A green suite for sixty consecutive days. This is rarely a sign of a healthy deployment. It is usually a sign that the suite is not measuring anything sensitive enough to fluctuate. Real production deployments have noise; eval suites that show no noise are the ones that have decoupled from production.
Eval cases that the design team curated and never refreshed. A suite that looks the same in week thirty as it did in week one has lost its grounding in production traffic. Distribution drift will silently invalidate the suite.
Single aggregate score with no per-rubric breakdown. The suite reports a number; nobody knows which rubrics moved. Aggregate scores hide regressions in specific dimensions. Per-rubric reporting is the minimum viable instrumentation for catching what production actually cares about.
What the runtime looks like.
The eval pipeline runs on every model promotion candidate. The pipeline pulls the current production-seeded test set, executes against the candidate model and the current production model in parallel, scores both with the editorial rubrics, and produces a per-rubric delta. A promotion is approved only if no rubric regressed past the threshold and at least one improved beyond noise.
The pipeline is fast — five to twenty minutes for the typical install — because the test set is bounded (a few hundred to a few thousand cases) and the scoring is parallelized. The cost is dominated by the editorial scoring step, which is why model-based scoring calibrated against editor decisions has become the default. We use a separate, smaller eval suite scored entirely by humans to keep the model-based scorer honest, and we recalibrate quarterly.
Where to start if your current eval suite is theater.

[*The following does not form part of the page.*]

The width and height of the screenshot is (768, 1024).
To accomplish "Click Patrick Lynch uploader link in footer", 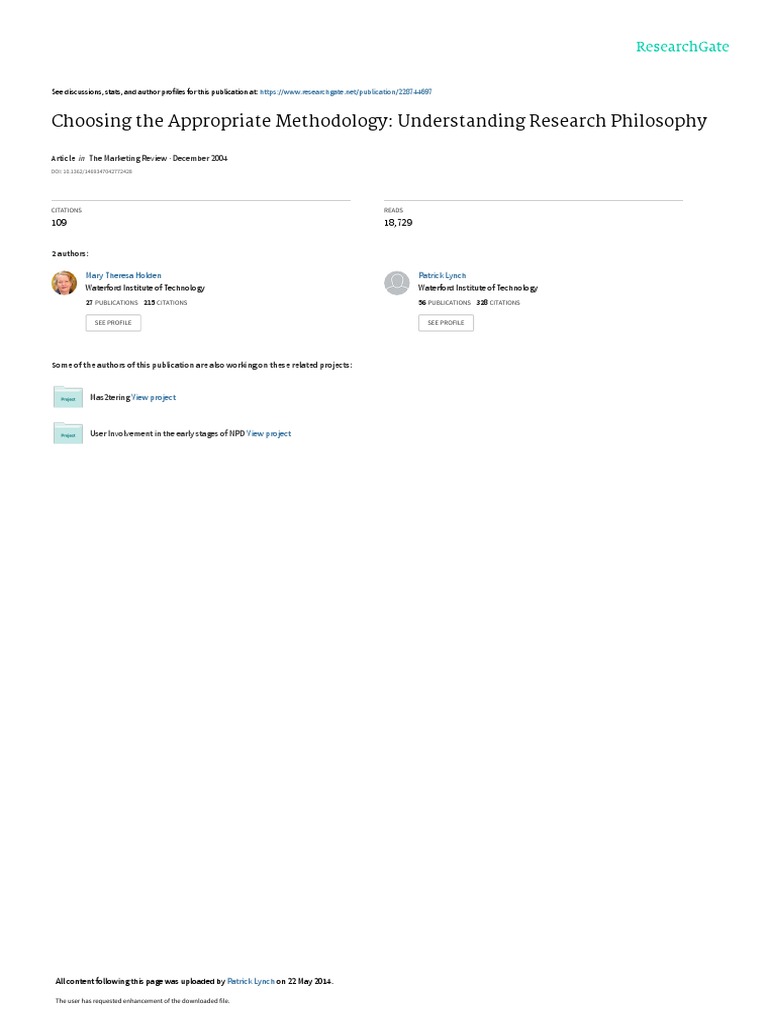I will [x=251, y=982].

If the eval suite you are running is producing reassuring numbers that have stopped catching what production cares about, the rebuild is a one-week project, not a quarter-long initiative. The shape:
- Pull a stratified sample of production traffic from the last thirty days.
- Score each sample case against three to five editorial rubrics specific to the workflow. Use editors for the first pass.
- Promote the scored cases to the eval suite, replacing the synthetic cases.
- Calibrate a model-based scorer against the editor scores. Validate that the calibration holds against a held-out set.
- Run the new suite against the current model. Whatever number it produces is the new baseline.
The number is usually lower than the synthetic-suite number was. That is not a regression. That is the suite measuring the right thing for the first time. From that baseline, every model promotion is a real test, and the regressions that surface in production stop being surprises.
Eval suites that survive production traffic are not more sophisticated than the ones that do not. They are seeded from production, scored by editorial judgment, and versioned with the corpus. The architecture is simple. The discipline is sustained. The combination is what separates a deployment that improves under measurement from a deployment that just looks like it is being measured.